> [Required action]:
The expected output is the set of lines below beginning at the one that contains "Viewport: 829px width, 574px" and ending at the final line, reproduced exactly.

##############################

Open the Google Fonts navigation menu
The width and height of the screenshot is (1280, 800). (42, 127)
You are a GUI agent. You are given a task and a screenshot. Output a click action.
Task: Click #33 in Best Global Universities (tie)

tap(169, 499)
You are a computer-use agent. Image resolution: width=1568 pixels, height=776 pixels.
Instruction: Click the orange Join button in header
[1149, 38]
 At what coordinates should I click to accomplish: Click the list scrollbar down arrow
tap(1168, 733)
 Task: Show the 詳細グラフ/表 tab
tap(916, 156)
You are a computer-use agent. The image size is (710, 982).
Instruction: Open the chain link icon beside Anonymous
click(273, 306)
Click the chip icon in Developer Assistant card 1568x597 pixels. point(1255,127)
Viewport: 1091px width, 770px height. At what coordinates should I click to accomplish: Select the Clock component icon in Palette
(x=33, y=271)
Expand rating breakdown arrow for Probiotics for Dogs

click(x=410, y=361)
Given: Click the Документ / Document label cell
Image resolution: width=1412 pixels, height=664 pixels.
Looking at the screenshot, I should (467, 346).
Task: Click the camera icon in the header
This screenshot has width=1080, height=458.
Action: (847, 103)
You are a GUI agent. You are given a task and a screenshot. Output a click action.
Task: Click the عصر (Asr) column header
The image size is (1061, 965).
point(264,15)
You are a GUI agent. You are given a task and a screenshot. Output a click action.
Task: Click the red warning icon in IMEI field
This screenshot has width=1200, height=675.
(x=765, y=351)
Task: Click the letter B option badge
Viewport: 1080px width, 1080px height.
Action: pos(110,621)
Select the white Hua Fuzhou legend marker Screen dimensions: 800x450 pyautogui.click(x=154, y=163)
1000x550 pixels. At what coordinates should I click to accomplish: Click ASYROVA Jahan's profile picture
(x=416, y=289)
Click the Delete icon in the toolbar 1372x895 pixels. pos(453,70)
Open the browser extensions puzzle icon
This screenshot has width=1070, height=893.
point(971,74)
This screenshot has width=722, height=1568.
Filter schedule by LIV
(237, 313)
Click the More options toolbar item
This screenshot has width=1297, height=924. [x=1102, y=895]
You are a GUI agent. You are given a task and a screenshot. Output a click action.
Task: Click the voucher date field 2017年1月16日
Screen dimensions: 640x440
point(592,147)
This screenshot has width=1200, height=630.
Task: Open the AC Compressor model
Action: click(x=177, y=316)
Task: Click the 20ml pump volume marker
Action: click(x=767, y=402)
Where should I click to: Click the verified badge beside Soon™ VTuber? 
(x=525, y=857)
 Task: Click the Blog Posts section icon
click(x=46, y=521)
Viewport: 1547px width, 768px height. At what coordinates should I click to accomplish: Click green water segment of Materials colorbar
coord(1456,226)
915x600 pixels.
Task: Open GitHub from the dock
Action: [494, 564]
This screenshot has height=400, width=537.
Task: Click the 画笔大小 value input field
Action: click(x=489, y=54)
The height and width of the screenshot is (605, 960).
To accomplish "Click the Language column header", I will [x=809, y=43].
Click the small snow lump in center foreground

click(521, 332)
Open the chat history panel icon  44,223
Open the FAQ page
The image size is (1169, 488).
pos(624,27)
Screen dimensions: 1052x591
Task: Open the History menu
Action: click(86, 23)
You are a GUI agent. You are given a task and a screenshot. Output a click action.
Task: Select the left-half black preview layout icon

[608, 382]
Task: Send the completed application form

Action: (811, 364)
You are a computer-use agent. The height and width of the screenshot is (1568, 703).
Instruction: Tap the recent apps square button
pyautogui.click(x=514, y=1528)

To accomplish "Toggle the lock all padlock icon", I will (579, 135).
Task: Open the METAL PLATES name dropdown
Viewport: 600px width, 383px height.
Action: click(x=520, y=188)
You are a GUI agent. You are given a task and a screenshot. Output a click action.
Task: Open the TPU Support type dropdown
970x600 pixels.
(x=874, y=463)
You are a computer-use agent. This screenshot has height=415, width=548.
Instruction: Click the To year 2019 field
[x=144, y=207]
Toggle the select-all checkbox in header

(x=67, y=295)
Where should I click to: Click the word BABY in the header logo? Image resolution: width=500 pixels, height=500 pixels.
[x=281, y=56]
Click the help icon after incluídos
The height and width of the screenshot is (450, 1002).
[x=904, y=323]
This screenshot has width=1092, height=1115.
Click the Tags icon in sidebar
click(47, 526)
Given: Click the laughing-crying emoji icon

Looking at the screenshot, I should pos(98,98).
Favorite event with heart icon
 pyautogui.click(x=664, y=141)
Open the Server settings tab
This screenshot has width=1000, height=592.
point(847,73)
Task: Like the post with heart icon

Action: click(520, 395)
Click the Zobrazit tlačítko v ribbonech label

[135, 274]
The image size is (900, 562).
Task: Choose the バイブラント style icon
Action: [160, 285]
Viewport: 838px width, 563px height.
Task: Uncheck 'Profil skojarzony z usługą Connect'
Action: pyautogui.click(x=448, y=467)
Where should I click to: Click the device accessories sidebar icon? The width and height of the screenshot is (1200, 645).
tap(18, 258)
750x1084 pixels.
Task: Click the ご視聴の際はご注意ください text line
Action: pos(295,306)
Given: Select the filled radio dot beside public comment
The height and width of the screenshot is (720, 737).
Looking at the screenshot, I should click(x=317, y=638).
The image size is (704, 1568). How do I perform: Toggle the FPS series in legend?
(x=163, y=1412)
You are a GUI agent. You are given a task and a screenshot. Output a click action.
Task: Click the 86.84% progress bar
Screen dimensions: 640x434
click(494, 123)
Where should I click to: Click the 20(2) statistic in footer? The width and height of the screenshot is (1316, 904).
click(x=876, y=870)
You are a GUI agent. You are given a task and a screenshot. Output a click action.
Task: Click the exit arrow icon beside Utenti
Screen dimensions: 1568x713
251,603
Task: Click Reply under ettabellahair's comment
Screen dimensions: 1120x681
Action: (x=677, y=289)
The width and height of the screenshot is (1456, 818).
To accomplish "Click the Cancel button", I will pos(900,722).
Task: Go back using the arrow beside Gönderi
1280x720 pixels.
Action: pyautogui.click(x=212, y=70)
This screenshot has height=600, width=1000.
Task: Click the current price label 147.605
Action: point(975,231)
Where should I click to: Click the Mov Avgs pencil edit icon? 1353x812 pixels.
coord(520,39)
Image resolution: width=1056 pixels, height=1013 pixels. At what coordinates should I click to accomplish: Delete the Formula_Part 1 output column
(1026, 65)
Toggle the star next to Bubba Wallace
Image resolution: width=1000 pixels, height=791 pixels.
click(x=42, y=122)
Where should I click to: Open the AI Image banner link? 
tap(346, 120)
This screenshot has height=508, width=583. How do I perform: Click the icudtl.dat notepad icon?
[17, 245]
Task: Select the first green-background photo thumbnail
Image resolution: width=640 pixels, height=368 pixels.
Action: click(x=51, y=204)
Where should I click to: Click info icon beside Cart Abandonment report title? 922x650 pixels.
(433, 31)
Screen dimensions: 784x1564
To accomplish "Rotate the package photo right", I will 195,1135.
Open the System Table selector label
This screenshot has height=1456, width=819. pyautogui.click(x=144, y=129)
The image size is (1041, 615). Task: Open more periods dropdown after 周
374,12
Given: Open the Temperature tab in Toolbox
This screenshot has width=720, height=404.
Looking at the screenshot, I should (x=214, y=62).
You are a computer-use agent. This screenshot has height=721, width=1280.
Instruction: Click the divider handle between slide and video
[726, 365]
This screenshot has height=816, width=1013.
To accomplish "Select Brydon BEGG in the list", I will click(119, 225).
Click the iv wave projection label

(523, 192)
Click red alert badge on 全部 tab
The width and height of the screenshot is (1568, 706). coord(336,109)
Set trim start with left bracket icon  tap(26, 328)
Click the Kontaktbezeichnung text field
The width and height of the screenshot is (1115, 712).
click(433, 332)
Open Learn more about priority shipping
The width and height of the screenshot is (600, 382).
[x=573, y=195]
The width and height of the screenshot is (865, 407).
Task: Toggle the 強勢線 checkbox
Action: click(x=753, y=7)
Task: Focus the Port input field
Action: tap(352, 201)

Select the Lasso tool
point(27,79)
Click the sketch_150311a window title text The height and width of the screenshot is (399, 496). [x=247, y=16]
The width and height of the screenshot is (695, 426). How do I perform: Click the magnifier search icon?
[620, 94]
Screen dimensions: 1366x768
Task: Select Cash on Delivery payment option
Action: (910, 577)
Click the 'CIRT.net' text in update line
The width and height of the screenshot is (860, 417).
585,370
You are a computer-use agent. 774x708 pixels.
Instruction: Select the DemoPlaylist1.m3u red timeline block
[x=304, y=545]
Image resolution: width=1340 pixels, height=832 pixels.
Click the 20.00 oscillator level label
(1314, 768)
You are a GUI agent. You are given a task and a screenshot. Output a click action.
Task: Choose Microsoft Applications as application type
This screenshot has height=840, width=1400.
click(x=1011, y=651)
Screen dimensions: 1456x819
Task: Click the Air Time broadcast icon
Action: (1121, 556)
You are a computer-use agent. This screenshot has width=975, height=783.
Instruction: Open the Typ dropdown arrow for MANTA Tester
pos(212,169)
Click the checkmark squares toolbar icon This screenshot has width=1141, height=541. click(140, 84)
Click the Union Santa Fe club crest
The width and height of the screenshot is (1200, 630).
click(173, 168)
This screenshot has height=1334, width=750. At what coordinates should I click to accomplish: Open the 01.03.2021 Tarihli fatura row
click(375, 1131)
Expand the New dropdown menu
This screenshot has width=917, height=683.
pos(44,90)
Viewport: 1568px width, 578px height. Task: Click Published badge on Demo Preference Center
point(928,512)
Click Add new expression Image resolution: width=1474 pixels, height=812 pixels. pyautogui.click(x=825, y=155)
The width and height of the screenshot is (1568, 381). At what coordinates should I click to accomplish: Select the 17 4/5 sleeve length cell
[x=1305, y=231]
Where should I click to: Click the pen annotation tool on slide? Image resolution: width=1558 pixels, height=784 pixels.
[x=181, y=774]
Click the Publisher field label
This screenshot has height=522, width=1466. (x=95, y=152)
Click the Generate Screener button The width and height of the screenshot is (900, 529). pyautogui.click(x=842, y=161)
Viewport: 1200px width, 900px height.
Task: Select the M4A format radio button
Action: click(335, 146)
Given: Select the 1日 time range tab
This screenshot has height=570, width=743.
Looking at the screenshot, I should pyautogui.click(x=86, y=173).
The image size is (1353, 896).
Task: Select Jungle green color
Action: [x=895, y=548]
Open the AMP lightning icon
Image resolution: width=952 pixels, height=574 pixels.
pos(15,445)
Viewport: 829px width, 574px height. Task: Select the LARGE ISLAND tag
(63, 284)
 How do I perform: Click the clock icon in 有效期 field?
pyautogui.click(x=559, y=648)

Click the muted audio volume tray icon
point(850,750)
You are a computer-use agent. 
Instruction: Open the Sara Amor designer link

##############################

> [Exercise answer]:
Viewport: 829px width, 574px height. Task: Select the LARGE ISLAND tag
(63, 284)
 How do I perform: Click the clock icon in 有效期 field?
pyautogui.click(x=559, y=648)

Click the muted audio volume tray icon
point(850,750)
You are a computer-use agent. 
Instruction: Open the Sara Amor designer link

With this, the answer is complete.